Thelma Adele Patten Law, Houston’s first African-American female physician, was born on December 30, 1900, in Huntsville, Texas, to Mason B. Patten and Pauline (Garza) Patten. Thelma’s parents were prominent community leaders in Houston. Her father was a railway mail clerk and founding member of the NAACP Houston chapter, and her mother was an educator.
Patten was valedictorian of Colored High School (renamed Booker T. Washington High School) of Houston when she graduated in 1917. After graduating from Howard University in Washington, D.C., in 1923, Patten interned there at Freedmen’s Hospital from 1923 to 1924. She then returned to Houston and joined other black physicians who served the 30,000 African-American citizens of the city when she set up practice in 1924.
In 1931 she married James H. Law, an educator, and they lived near Texas Southern University in a “beautiful white cottage,” according to historian Thelma Scott Bryant, who remembered the home fondly as a place where many social events were held. “It was known as 2 Pine Manor because two pine trees grew in the front yard.” They had a daughter, Pauline Anna.

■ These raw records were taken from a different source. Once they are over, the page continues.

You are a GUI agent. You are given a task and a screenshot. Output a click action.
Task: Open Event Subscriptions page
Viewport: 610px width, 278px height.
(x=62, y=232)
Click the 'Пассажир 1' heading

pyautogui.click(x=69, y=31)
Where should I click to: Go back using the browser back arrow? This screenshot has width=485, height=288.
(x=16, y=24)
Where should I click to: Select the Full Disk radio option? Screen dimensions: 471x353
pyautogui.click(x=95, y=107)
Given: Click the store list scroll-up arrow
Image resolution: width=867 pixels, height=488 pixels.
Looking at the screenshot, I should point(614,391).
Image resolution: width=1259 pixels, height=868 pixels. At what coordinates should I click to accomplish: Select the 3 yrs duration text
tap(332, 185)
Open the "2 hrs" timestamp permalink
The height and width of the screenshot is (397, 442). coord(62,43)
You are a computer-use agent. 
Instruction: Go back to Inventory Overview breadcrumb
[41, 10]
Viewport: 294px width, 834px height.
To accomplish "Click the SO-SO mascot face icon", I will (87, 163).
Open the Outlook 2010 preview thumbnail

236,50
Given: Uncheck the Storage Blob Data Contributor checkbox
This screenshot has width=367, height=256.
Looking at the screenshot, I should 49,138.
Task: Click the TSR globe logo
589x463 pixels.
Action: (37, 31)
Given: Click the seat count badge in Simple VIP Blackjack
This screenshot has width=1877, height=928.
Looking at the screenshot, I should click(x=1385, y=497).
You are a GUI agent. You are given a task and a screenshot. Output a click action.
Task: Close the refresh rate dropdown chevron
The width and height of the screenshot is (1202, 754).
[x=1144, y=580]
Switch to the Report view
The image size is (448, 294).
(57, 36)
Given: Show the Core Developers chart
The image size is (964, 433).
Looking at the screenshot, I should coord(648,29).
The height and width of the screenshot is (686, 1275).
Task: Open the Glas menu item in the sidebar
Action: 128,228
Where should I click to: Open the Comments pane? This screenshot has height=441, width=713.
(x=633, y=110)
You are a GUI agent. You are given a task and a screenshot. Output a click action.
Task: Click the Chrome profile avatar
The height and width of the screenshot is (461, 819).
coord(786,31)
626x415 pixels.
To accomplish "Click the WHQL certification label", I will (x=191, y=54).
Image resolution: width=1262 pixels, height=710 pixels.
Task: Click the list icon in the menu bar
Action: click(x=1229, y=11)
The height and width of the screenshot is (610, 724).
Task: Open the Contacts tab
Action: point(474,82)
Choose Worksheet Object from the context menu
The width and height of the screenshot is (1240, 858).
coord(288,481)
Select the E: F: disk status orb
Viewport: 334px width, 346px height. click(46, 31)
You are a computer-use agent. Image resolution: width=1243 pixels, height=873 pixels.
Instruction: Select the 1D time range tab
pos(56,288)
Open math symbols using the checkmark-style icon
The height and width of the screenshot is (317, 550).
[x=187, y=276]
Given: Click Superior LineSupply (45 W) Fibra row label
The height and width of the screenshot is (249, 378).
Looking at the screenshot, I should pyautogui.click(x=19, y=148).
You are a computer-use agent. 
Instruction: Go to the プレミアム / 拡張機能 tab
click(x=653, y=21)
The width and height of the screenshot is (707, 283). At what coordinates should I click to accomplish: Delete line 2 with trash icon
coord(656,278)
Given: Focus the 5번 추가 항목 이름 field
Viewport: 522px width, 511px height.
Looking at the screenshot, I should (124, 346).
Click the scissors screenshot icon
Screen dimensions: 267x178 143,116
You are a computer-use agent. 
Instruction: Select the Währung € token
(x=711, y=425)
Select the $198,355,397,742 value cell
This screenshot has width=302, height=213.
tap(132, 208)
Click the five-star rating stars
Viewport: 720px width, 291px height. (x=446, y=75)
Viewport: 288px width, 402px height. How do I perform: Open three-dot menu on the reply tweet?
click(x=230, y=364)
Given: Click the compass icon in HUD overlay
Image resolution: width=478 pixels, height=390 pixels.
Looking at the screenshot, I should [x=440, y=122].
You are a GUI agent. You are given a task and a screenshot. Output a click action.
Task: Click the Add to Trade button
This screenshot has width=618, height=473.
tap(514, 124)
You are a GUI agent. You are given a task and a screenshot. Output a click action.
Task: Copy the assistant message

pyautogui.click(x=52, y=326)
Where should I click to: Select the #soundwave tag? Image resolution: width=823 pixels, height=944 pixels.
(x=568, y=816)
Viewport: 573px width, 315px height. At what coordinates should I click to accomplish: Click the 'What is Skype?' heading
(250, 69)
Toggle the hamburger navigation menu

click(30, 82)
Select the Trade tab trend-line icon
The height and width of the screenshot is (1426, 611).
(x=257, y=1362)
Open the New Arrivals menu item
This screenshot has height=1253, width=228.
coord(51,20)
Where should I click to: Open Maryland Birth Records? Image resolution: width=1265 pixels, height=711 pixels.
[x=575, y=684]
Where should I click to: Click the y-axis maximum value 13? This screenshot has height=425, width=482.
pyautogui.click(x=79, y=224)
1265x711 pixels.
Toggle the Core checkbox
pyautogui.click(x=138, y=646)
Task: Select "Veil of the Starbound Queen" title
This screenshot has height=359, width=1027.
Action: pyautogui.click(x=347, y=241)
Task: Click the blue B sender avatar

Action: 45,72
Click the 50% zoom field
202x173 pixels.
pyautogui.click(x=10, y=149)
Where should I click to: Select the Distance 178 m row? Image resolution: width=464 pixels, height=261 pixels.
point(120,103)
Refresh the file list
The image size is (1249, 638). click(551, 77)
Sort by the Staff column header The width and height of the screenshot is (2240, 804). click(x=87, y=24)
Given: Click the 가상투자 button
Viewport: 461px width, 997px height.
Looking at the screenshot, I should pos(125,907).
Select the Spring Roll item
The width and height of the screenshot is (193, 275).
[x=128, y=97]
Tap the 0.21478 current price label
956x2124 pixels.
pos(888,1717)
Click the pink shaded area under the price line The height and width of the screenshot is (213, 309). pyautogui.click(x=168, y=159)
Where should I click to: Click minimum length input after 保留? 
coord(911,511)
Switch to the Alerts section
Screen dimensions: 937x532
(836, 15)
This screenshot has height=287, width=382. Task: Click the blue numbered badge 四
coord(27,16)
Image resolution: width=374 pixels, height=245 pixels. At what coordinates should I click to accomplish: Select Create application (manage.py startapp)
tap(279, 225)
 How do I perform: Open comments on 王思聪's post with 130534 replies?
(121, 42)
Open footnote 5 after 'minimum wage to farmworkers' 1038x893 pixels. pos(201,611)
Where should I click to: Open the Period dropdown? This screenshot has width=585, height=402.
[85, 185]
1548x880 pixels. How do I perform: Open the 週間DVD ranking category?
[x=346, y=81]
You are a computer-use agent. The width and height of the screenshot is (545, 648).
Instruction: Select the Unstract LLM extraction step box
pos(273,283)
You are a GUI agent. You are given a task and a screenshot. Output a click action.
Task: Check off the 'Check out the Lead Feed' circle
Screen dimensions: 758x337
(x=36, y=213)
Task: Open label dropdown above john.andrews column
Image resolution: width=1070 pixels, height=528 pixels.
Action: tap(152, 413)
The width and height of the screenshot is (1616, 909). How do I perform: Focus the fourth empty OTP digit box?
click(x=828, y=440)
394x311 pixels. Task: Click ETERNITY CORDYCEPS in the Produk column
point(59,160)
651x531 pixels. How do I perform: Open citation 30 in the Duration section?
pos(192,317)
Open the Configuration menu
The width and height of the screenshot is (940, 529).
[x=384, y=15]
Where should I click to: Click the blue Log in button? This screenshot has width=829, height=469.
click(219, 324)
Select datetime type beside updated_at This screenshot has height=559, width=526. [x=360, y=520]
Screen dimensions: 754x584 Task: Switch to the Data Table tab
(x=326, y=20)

Dr. Thelma Patten Law, whose specialty was obstetrics and gynecology, offered female patients prenatal care and the opportunity to have babies in a hospital attended by a physician, many for the first time. She delivered hundreds of babies at the Houston Negro Hospital (later known as Riverside General Hospital) after it opened in 1927. Perhaps the most famous of her babies was Barbara Jordan who rose to become a United States congresswoman. Law’s office was in the Odd Fellows Building at 500 Louisiana along with other African-American physicians and professionals. In the early 1940s she set up practice in the Pilgrim Building at 222 West Dallas in the historic Fourth Ward. She also practiced at St. Elizabeth Hospital in Houston and was on the staff of Prairie View Hospital.
Law was a member of the Lone Star State Medical Association, the Houston Medical Forum, American Medical Women’s International Association, and the Texas State Tuberculosis Association (for which she also had served as director). In 1955 she became the first African-American woman to gain admission into the Harris County Medical Society. She was Grand Medical Examiner of the Grand Court of Calanthe, an organization serving African-American women and others. She was also a member of the Planned Parenthood Center (which began as the Maternal Health Center) for more than twenty-five years and a board member of the city of Houston Board of Health.
Law led a very active social life and was cofounder and first president of the Houston chapter of Delta Sigma Theta Sorority in 1927. The sorority paid tribute to her during their annual Founders Day activity, according to Nell Grovey Cole, historian for the organization. In 1951 Law was a cofounder of the Houston chapter of Links, Incorporated, a national organization founded five years earlier to “link” friendships and resources to help improve the quality of life for disadvantaged African Americans. When the Houston group celebrated fifty years with a gala, Law and thirteen other cofounders were remembered.
Thelma Patten Law was a devoted patron of the Blue Triangle branch of the YWCA, founded in Houston in 1918 to serve African-American women. She and others hosted numerous teas, dances, and other social events in the building on McGowen Street in Houston, often to raise money for local underprivileged families. Two portraits of her hang in the building foyer. Law was active with the Girl Scouts, NAACP, Houston Inter-racial Commission, and served on the governing board of the Negro Child Center. In 1962 she was honored as “Woman of the Year” by the Zeta Phi Beta Sorority.
Law and her family were active members of St. Luke’s Episcopal Church located not far from their home. She died on November 12, 1968, and was buried alongside her husband at Paradise North Cemetery in Houston. She was survived by her daughter and a stepson, James.